• **WHAT IS NEEDED**
This exercise asks for an exact copy of every entry below, with pictures omitted.

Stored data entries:
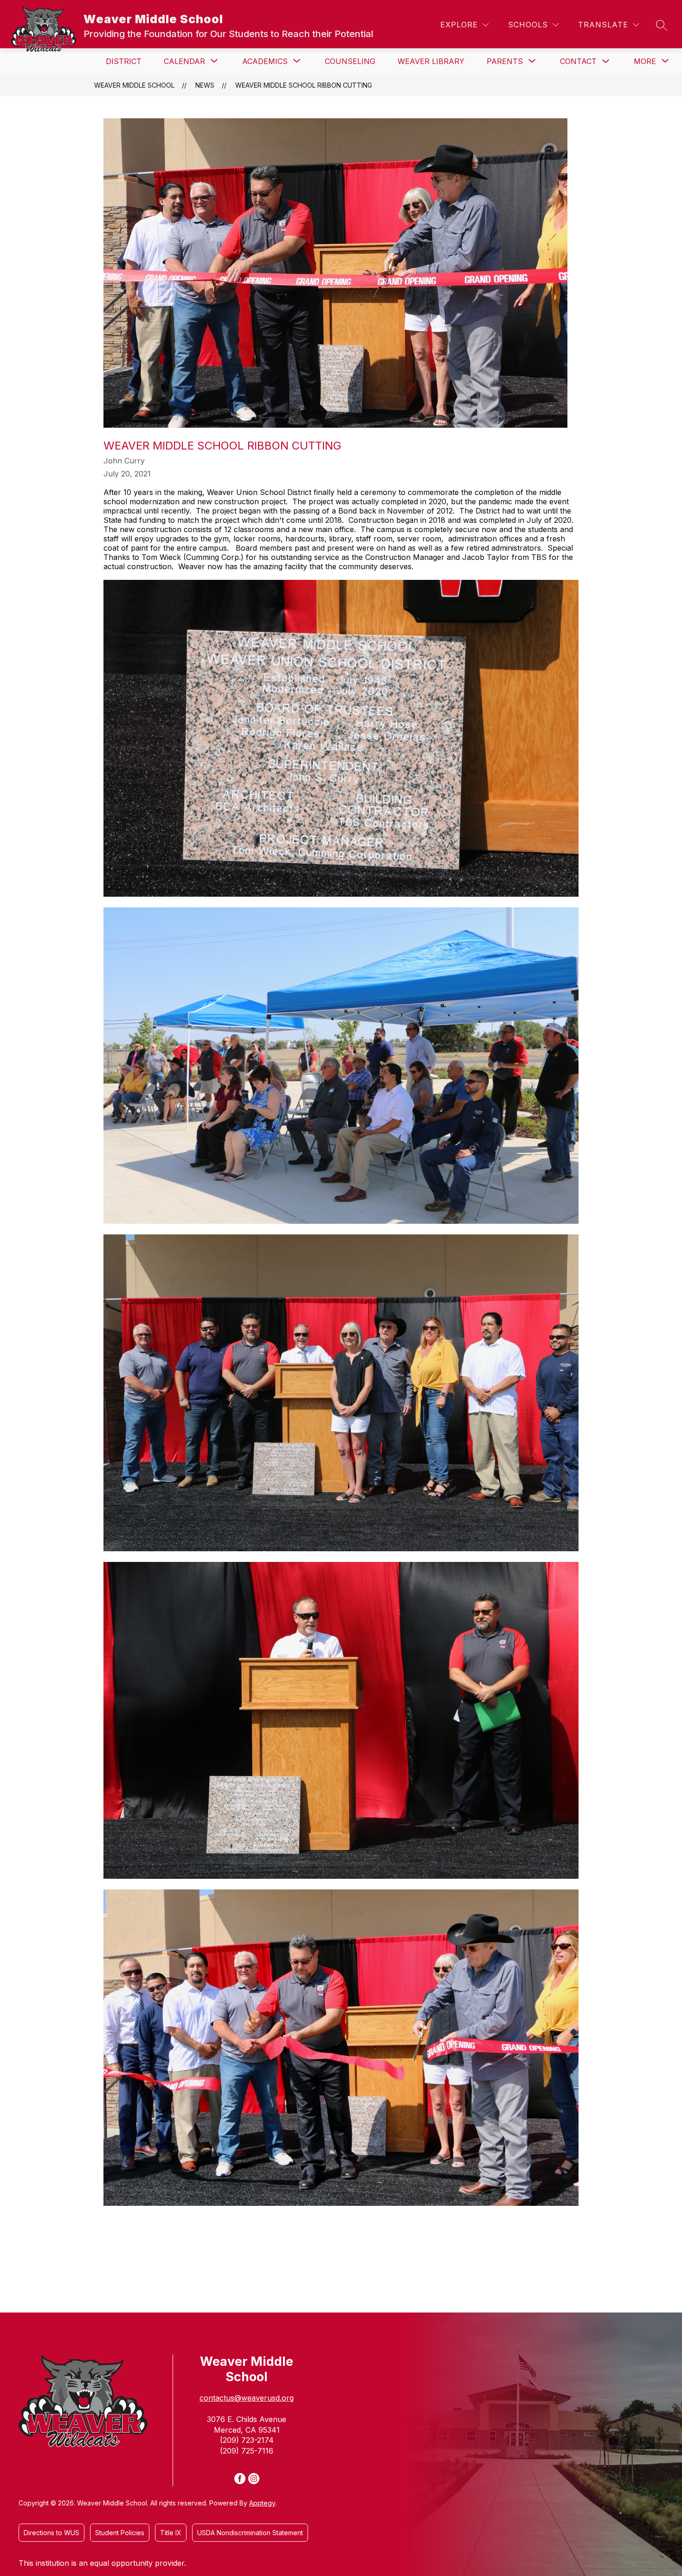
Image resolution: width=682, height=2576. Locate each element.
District (124, 61)
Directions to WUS (51, 2533)
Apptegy (262, 2503)
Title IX (170, 2533)
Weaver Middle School (134, 85)
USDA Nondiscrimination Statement (250, 2533)
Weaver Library (431, 61)
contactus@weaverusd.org (246, 2398)
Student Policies (119, 2533)
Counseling (350, 61)
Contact (578, 61)
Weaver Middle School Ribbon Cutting (303, 85)
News (204, 85)
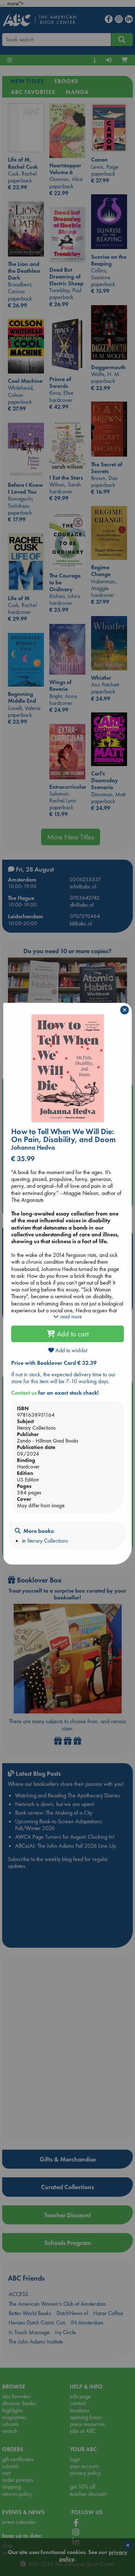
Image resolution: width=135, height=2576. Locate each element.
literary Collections (47, 1540)
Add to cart (72, 1334)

• **TASK ANSWER**
Image resolution: width=682, height=2576. Locate each element.
District (124, 61)
Directions to WUS (51, 2533)
Apptegy (262, 2503)
Title IX (170, 2533)
Weaver Middle School (134, 85)
USDA Nondiscrimination Statement (250, 2533)
Weaver Library (431, 61)
contactus@weaverusd.org (246, 2398)
Student Policies (119, 2533)
Counseling (350, 61)
Contact (578, 61)
Weaver Middle School Ribbon Cutting (303, 85)
News (204, 85)
Image resolution: width=135, height=2576. Locate each element.
literary Collections (47, 1540)
Add to cart (72, 1334)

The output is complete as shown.